_Task directions_:
Turn everything in the data below, from the line containing "Task: Click the Find" down to the line containing "Select the R$", into a numbered list with one line per item and no blank lines.

_Data for the task_:

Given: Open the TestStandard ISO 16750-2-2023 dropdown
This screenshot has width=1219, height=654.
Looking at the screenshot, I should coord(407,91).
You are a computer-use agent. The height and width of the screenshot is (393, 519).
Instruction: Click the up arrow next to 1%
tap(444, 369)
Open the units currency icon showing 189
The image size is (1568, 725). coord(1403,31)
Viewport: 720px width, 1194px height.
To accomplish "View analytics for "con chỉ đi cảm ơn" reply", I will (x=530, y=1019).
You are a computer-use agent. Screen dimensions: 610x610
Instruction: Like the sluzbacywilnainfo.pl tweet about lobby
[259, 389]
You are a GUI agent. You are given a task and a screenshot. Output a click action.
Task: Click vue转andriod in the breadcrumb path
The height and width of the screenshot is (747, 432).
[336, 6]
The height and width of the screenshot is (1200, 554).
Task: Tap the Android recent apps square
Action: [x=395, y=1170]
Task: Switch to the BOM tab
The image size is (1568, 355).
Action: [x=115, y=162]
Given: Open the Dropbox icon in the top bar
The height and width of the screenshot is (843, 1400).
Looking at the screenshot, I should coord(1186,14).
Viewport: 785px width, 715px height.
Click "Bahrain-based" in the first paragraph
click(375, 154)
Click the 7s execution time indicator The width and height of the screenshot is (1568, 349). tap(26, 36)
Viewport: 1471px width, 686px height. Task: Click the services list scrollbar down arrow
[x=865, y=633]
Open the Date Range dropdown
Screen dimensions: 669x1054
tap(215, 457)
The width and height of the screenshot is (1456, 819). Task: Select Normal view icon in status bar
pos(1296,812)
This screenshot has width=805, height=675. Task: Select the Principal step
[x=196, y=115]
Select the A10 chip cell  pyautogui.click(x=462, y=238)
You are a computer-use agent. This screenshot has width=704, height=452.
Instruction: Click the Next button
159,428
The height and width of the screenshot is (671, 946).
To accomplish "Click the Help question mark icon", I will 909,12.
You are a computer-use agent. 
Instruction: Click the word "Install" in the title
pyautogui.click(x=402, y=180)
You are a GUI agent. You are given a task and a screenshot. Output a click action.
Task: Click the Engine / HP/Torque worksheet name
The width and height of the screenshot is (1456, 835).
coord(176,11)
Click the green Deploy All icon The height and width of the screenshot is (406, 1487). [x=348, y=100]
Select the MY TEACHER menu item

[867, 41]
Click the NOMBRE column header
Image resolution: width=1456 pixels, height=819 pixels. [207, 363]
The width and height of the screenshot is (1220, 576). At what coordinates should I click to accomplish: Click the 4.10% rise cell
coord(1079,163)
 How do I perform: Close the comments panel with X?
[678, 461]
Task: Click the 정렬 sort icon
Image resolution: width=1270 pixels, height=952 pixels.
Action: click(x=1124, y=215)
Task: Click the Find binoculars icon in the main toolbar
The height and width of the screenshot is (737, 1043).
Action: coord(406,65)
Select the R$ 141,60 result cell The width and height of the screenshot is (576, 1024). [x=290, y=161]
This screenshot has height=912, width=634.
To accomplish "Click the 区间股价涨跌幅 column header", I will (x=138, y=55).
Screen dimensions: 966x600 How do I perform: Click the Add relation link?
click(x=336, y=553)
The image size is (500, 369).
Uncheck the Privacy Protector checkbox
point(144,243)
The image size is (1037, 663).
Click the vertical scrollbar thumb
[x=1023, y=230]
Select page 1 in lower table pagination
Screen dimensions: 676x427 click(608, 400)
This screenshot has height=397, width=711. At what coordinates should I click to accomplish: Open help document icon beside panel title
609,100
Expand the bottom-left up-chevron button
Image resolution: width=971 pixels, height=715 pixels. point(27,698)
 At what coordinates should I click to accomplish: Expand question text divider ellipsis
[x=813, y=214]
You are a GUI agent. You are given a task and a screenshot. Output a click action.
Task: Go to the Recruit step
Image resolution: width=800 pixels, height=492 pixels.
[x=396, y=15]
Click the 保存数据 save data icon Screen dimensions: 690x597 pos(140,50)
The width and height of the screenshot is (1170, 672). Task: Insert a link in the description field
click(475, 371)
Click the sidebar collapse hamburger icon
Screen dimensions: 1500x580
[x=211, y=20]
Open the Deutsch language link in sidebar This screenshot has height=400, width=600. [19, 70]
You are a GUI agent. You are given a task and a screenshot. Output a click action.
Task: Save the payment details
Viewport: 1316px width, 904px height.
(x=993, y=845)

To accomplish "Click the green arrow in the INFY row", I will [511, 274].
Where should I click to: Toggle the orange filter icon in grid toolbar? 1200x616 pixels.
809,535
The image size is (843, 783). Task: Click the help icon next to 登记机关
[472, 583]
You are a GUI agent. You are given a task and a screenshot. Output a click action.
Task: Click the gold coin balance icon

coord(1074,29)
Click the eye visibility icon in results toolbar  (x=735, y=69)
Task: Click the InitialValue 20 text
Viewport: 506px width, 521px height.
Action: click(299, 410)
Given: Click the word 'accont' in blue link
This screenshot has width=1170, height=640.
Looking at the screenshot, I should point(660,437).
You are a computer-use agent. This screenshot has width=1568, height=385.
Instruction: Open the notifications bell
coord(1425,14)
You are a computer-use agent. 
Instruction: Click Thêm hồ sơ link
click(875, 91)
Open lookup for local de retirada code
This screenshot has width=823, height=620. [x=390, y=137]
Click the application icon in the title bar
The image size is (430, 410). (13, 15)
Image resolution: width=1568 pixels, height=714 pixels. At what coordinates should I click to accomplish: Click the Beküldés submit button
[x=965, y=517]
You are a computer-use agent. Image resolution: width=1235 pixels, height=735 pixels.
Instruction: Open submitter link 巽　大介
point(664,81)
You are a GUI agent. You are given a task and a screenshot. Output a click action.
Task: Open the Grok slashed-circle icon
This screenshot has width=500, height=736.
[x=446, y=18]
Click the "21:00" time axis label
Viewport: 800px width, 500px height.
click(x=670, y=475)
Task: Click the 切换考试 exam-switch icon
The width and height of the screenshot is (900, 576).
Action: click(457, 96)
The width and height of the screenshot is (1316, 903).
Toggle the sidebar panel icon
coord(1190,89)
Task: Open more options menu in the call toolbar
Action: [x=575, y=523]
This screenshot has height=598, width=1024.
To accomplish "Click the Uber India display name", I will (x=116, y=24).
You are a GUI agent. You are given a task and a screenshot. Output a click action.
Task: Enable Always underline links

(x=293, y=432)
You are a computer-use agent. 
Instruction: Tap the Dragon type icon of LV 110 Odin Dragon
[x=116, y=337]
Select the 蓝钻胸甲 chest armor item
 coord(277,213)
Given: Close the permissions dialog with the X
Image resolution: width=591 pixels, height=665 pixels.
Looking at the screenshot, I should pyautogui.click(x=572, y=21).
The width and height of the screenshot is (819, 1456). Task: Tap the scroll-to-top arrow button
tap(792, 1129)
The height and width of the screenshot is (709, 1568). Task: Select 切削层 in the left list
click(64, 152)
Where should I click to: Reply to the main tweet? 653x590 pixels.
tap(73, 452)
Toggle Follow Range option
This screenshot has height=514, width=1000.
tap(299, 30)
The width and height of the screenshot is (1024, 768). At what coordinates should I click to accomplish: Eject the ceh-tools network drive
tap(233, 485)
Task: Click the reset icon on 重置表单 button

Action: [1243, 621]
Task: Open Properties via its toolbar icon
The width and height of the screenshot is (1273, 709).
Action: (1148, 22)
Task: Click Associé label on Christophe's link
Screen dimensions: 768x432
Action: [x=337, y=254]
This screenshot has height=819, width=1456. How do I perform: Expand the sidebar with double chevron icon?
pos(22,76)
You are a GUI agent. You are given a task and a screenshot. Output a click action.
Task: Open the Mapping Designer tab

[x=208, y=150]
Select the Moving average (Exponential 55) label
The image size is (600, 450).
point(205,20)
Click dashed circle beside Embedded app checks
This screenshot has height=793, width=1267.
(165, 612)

_Full answer_:
1. Task: Click the Find binoculars icon in the main toolbar
2. The height and width of the screenshot is (737, 1043).
3. Action: coord(406,65)
4. Select the R$ 141,60 result cell The width and height of the screenshot is (576, 1024). [x=290, y=161]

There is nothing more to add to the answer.